§ GOALS
a) List the men who, according to the Fonda passage, will find themselves unemployable in Hollywood.
b) Where is Henry Fonda working by the end of 1947, according to the Fonda passage?
c) Translate this sentence from the Fonda passage into Spanish: "By the end of 1947, he is out of movies and in the theater, a zone of limited influence that doesn’t really interest the investigating committees."
━━━━━ QUOTED PASSAGE ━━━━━
None of these people knows what is to come in the next ten years. But we do.

Fonda’s millionaire backs off. Before leaving, he turns his severance pay over to the employees’ fund.

Nine years later, Larry Parks will be subpoenaed by HUAC. In an emotional testimony, he’ll admit to having briefly been a member of the Communist party. He’ll name names, and, despite repenting, will find himself unemployable in Hollywood. As will Jeff Corey, who doesn’t cooperate with the committee, and who until his mid-1960s reemergence in supporting parts sustains himself as an acting teacher. As will Dalton Trumbo, who justified his refusal by exalting “the right of privacy, not only in law but in fact.” These men will be damned with the same phrases heard in
You Belong to Me,
their careers crippled by the same threats; but here and now, they endorse the language and logic of the blacklist.

It is a hard irony, at the least; at the most, a warning against dogma, and a suggestion of why a man like Henry spends most of his life closer to the political middle than to any extreme.

Jane Fonda will later criticize her father for not taking a public stand against the blacklist, without taking into account that many good men and women were in the same position. It’s true that in his postwar politics, he is usually supporter rather than activist. By the end of 1947, he is out of movies and in the theater, a zone of limited influence that doesn’t really interest the investigating committees.
*
Unlike other Hollywood liberals, such as Edward G. Robinson and Melvyn Douglas, Fonda will not suffer the fate of being graylisted in the 1950s, when stars must make the crucial transition from movies to television. He grows distant from old friends Ward Bond and John Wayne because of the Red scare but does not rescind the relationships entirely; he continues to socialize and work with those men and others who have complied with HUAC.
━━━━━ MATERIAL ━━━━━
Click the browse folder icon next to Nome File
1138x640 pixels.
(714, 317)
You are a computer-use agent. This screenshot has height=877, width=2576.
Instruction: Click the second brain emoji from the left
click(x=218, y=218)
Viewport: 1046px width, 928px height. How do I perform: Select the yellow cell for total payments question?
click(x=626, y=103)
━━━━━
§ RESULTS
a)
Larry Parks
Jeff Corey
Dalton Trumbo

b) He is out of movies and in the theater.

c) A finales de 1947, está fuera del cine y en el teatro, un ámbito de influencia limitada que en realidad no interesa a los comités de investigación.